## Begin
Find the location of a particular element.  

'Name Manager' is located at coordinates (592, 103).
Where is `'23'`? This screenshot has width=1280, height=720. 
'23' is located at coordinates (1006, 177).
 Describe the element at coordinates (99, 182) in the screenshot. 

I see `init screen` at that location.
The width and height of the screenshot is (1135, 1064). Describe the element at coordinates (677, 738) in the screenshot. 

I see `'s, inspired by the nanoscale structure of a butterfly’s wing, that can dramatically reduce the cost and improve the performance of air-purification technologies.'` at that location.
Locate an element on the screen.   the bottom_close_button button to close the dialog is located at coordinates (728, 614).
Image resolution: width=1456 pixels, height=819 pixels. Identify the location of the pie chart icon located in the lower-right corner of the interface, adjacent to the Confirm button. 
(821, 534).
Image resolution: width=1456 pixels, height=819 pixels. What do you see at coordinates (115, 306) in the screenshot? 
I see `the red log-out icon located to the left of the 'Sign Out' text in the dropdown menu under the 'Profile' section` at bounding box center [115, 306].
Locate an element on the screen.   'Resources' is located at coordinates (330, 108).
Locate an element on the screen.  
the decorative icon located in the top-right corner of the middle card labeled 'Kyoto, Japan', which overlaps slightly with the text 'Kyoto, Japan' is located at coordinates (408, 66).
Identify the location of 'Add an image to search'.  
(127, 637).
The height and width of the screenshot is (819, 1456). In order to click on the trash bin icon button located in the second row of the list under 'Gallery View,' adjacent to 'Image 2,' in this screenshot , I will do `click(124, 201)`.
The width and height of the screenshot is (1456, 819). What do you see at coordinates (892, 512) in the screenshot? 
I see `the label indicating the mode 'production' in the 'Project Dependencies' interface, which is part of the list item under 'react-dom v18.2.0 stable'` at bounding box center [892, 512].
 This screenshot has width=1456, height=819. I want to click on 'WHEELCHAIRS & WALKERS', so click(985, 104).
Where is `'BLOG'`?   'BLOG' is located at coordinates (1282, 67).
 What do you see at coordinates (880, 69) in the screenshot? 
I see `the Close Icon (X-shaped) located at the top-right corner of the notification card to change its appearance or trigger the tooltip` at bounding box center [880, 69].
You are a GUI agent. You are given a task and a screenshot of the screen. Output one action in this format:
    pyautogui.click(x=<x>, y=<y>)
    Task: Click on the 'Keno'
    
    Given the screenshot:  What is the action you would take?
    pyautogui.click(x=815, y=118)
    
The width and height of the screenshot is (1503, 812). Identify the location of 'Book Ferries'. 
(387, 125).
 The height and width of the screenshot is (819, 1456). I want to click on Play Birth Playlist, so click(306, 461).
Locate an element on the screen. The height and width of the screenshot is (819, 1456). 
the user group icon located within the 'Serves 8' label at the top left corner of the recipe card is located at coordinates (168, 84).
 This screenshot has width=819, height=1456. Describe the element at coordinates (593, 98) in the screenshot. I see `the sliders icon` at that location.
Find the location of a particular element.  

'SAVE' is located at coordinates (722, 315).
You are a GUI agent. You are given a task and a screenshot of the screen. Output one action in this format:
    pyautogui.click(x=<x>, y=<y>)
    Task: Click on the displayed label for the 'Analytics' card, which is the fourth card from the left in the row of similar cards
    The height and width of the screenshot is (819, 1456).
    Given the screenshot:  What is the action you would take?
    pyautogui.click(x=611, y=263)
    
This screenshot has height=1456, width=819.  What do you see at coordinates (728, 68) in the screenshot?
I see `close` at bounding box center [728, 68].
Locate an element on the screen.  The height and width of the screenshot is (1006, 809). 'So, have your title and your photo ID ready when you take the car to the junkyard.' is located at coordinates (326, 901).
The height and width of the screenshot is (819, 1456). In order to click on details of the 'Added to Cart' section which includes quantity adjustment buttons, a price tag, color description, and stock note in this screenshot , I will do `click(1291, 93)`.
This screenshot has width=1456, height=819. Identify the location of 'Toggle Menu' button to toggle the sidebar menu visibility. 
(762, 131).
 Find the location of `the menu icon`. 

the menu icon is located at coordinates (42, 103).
## End
• Set problem: Filter the material above, copying out each line that contains the string "pyautogui".

• Solved exercise:
    pyautogui.click(x=<x>, y=<y>)
    pyautogui.click(x=815, y=118)
    pyautogui.click(x=<x>, y=<y>)
    pyautogui.click(x=611, y=263)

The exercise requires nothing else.